Değişik nane türleri halk ilacı olarak, eski çağlardan beri, başta sindirim sistemi rahatsızlıkları olmak üzere çeşitli rahatsızlıkların tedavisinde kullanılmaktadır. Yatıştırıcı, nefes açıcı ve ferahlatıcı etkilerinden dolayı, baş ağrıları ve migrende, sinir ve solunum sistemi, safra kesesi, boyun ağrısı, ağız kokusu, haricen soğuk algınlıkları ve romatizmal rahatsızlıklarda kullanılmaktadır. Bu gün de ilaç sanayinde önemli olup, antimikrobiyal, antispazmodik, koleretik, karminatif etkilerinden ve koku düzeltici ve aromatik özelliklerinden dolayı hemen tüm ülkelerin farmakopelerinde yer almaktadır. Çok sayıda preperatın bileşimine girer. Aromaterapide de önemli yer tutar, veteriner hekimlikte de kullanılır. Özellikle uçucu yağının kullanımında dikkatli olunmalı, kesinlikle çocukların yüz bölgesine özellikle göz ve burun çevresine sürülmemeli, yetişkinlerde de dikkatli olunmalıdır. Ayrıca mide de yanmalara da sebep olabilir.
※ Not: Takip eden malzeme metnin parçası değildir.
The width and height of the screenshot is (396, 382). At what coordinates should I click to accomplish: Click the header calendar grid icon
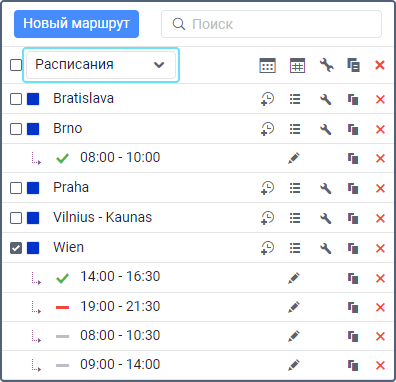297,65
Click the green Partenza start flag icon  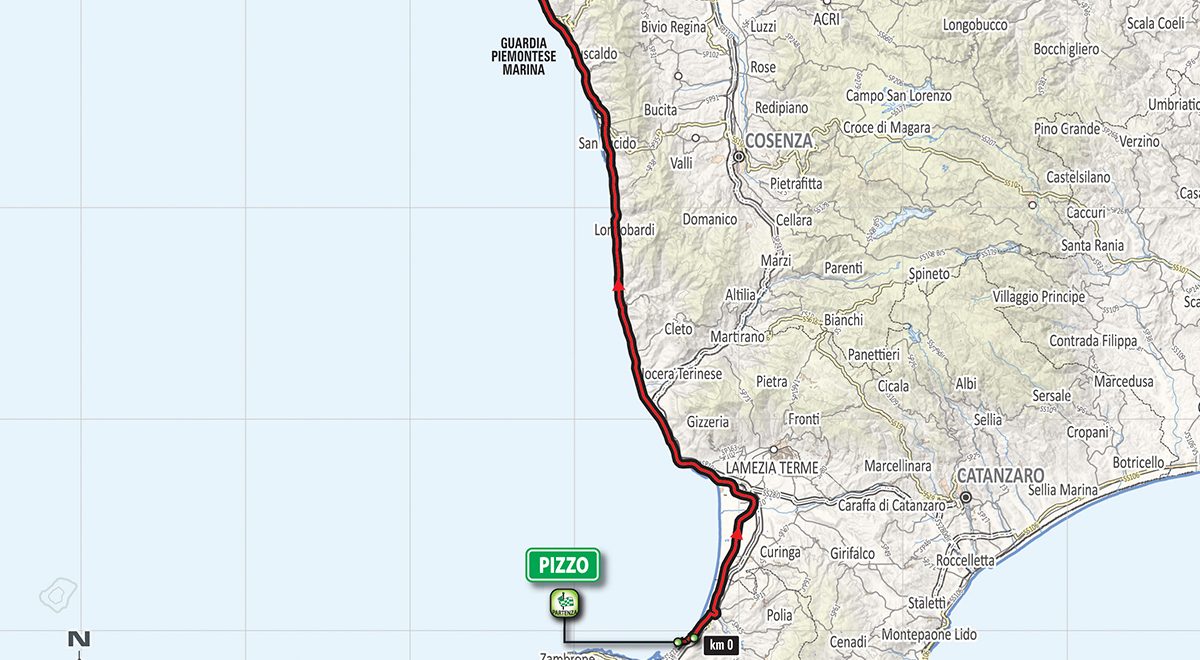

Nane uçucu yağı ve mentol parfümeri ve kozmetik endüstrisinde de geniş bir kullanıma sahiptir. Ağız suları, diş macunları ve diğer ağız ve diş ürünlerinde, sabun ve saç preparatlarında yer alır. Nane yağı, dünya piyasalarında önemli bir ticaret hacmine sahiptir. Nane yağı, dünya uçucu yağ ticaretinde narenciye uçucu yağından sonra ikinci sırada gelmekte ve çeşitli türlerden yılda 8000 tondan fazla uçucu yağ elde edilmektedir. Nane yağını en çok üreten ülkeler ABD, Çin ve Fransa’dır. Ülkemizde nane yetiştirilmesine rağmen, ticari anlamda uçucu yağ elde edilmemekte; ilaç ve kozmetik sanayinin ihtiyacı olan yağ ve mentol ithalat yoluyla sağlanmaktadır.